Indeed, the importance of the 50 µM ALA + 5 µM PEA combination was also investigated to minimize the risk of adverse effects of the individual components. As reported in , the analysis of cell viability on both cells showed similar effects; the combined effect of 50 µM ALA+ 5 µM PEA was able to induce an increase (p < 0.05) compared to 50 µM ALA (about two times on HSAEC and 1.9 times on THP1 cells, respectively) and 5 µM PEA (about 2.Four times on HSAEC and 1.Six times on THP1 cells, respectively) alone. These preliminary data support the possible beneficial effects of the combination of ALA + PEA which amplifies the effects of the individual components on mitochondrial balance.

Co-culture analysis for combination effects of ALA + PEA

In the second set of experiments, the co-culture system (composed by HSAEC and THP1 cells) was treated with 50 µM ALA and 5 µM PEA alone and combined (50 µM ALA+ 5 µM PEA) to verify the effectiveness of the combination and to exclude any adverse effects. As reported in , all substance alone and combined can induce a significant increase on cell viability compared to control (p < 0.05) and main effects were observed in presence of 50 µM ALA+ 5 µM PEA compared to 50 µM ALA (about 50%; p < 0.05) and 5 µM PEA alone (about 70%; p < 0.05). These data support the beneficial effects of the substances as hypothesized. Since the main topic application of this combination may be before or after COVID injury, successive experiments were carried out on air-liquid interface condition under 1 µg/ml LPS stimulations (ALI condition). As illustrated in , 1 µg/ml LPS confirmed its negative consequence decreasing cell viability (about 23%) compared to control (p < 0.05) when used alone. The post-stimulation with 50 µM ALA and 5 µM PEA added alone, were able to revert the negative effects inducing cell viability which increased compared to control (p < 0.05; about 6% with 50 µM ALA and about 11% with 5 µM PEA alone, respectively). The co-stimulation with 50 µM ALA + 5 µM PEA confirmed its positive effects reverting the negative consequence of LPS better than ALA and PEA alone (about three times vs ALA and about 1.7 times vs PEA), supporting the hypothesis of a synergistic effect of the combination. To explore a possible role to prevent the damage caused by LPS mimic COVID-19 conditions, additional experiments were carried out analyzing the effects of the same agents added before the damage induced by LPS. As reported in , both 50 µM ALA and 5 µM PEA alone can prevent LPS-injury compared to control (p < 0.05) and compared to LPS alone (p < 0.05). In addition, the pretreatment with the combination 50 µM ALA+ 5 µM PEA increased the preventive capacity on damage induced by LPS compared to ALA alone (p < 0.05), supporting the importance of the combined antioxidant and anti-inflammatory effect on the prevention of COVID syndrome in vitro. Finally, between the combined effects observed before or after LPS-injury, the main effects are observed on post-stimulation (p < 0.05; about 40%), confirming the importance of the biological properties of substances to restore the injury.

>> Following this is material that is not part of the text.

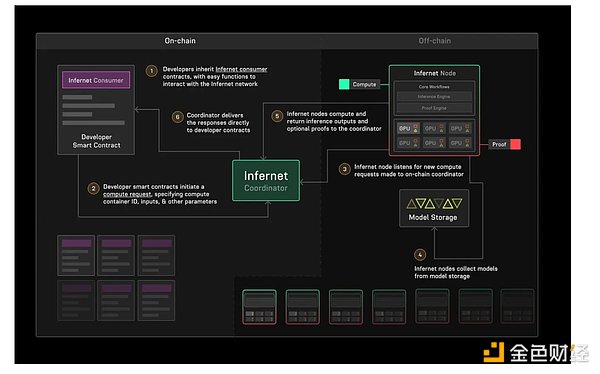The width and height of the screenshot is (600, 374).
Task: Click the step 1 numbered circle
Action: (152, 71)
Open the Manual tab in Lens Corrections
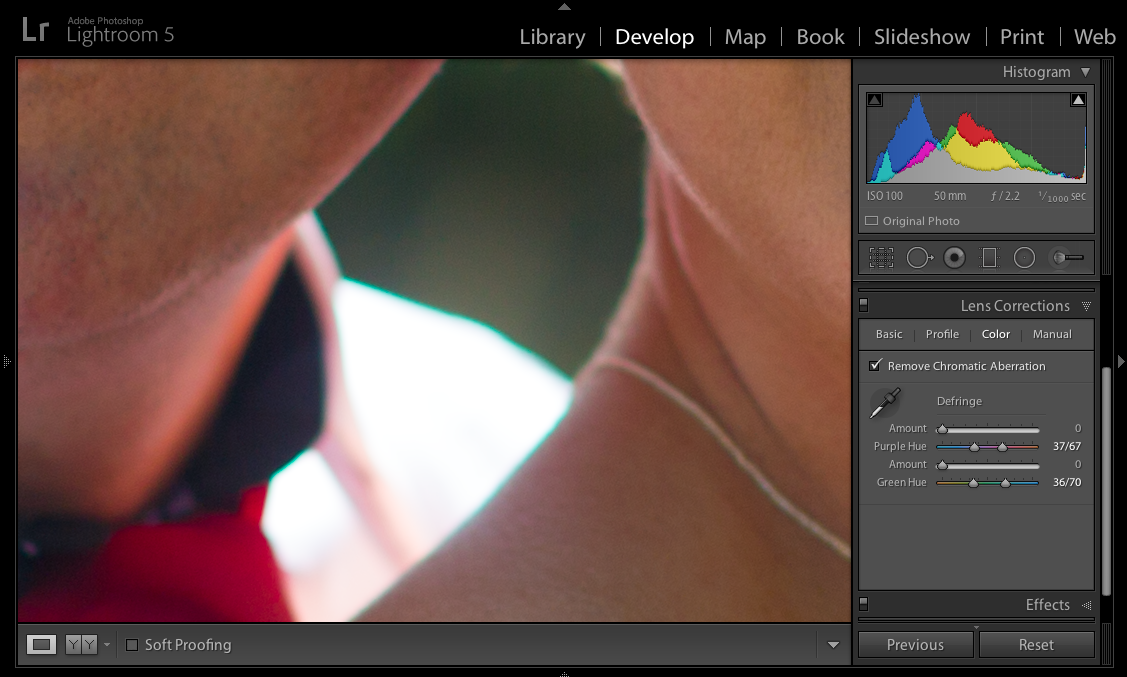 pyautogui.click(x=1052, y=334)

Figure 2. Cell viability measured in a co-culture system. In (a), the effects of 50 µM ALA and 5 µM PEA alone and combined (ALA 50 µM+ 5 µM PEA) and in (b) the same agents added after 1 µg/ml LPS and before 1 µg/ml LPS administration. The results are expressed as means ± SD (%) vs control (0% line) of 4 independent experiments each performed in triplicate. * p < 0.05 vs control (baseline); # p < 0.05 vs LPS; the bars p < 0.05 between different stimulations.

Figure 2. Cell viability measured in a co-culture system. In (a), the effects of 50 µM ALA and 5 µM PEA alone and combined (ALA 50 µM+ 5 µM PEA) and in (b) the same agents added after 1 µg/ml LPS and before 1 µg/ml LPS administration. The results are expressed as means ± SD (%) vs control (0% line) of 4 independent experiments each performed in triplicate. * p < 0.05 vs control (baseline); # p < 0.05 vs LPS; the bars p < 0.05 between different stimulations.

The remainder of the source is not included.